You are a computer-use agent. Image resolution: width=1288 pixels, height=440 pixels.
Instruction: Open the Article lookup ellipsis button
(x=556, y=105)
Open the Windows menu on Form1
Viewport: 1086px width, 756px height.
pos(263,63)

■ ■ ■

AIM OF THE TASK
Copy out the data exactly as it stands, leaving nothing out.

SOLUTION FOR THIS TASK
You are a computer-use agent. Image resolution: width=1288 pixels, height=440 pixels.
Instruction: Open the Article lookup ellipsis button
(x=556, y=105)
Open the Windows menu on Form1
Viewport: 1086px width, 756px height.
pos(263,63)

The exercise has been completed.